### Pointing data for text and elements
• • • • •

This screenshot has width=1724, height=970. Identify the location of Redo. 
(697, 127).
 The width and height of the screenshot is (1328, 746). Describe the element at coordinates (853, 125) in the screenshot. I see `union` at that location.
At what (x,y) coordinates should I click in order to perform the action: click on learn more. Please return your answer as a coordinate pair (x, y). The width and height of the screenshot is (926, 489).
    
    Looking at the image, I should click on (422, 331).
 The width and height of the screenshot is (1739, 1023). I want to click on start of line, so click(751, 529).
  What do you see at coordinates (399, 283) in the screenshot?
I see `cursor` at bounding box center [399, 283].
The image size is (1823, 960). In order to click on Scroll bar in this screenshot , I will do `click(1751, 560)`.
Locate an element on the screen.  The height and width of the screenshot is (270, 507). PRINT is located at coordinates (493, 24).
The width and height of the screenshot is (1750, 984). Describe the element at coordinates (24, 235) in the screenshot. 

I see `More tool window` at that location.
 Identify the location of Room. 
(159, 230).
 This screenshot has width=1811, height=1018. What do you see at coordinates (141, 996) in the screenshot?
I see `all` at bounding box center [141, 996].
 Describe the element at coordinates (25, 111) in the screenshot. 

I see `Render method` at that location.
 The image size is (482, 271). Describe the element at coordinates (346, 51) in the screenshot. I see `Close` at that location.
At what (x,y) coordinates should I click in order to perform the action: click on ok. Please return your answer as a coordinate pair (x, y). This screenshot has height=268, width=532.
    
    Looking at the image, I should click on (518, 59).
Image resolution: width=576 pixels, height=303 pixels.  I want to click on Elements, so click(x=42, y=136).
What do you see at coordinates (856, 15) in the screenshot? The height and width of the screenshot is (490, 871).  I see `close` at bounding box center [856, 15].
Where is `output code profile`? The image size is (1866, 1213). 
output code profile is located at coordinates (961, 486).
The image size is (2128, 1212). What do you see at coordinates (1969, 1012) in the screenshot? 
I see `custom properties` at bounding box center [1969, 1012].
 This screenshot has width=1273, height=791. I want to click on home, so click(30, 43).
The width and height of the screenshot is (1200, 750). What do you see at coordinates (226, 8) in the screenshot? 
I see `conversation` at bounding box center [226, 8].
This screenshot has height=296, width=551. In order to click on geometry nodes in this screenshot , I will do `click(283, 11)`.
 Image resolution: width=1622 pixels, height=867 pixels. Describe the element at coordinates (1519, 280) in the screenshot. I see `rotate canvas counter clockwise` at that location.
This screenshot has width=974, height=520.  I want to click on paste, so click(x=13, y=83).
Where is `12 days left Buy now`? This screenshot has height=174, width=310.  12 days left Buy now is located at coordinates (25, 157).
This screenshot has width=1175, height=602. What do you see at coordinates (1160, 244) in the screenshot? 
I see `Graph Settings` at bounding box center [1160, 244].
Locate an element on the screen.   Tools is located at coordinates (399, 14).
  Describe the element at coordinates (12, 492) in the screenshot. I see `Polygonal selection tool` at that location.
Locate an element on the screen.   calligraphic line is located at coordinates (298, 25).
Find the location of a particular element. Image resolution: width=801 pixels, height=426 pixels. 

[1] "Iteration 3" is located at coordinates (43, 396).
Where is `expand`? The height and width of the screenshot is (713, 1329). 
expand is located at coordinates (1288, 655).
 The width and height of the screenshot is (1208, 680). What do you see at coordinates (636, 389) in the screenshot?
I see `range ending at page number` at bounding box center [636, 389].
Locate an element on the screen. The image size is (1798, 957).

• • • • •

### PROBLEM REQUIREMENTS
Could you write out the data from its start through the line containing "The width and height of the screenshot is (1328, 746).", replacing "Redo" with "Undo" and leaving everything else as it is?

### WORKED ANSWER
This screenshot has width=1724, height=970. Identify the location of Undo. 
(697, 127).
 The width and height of the screenshot is (1328, 746). Describe the element at coordinates (853, 125) in the screenshot. I see `union` at that location.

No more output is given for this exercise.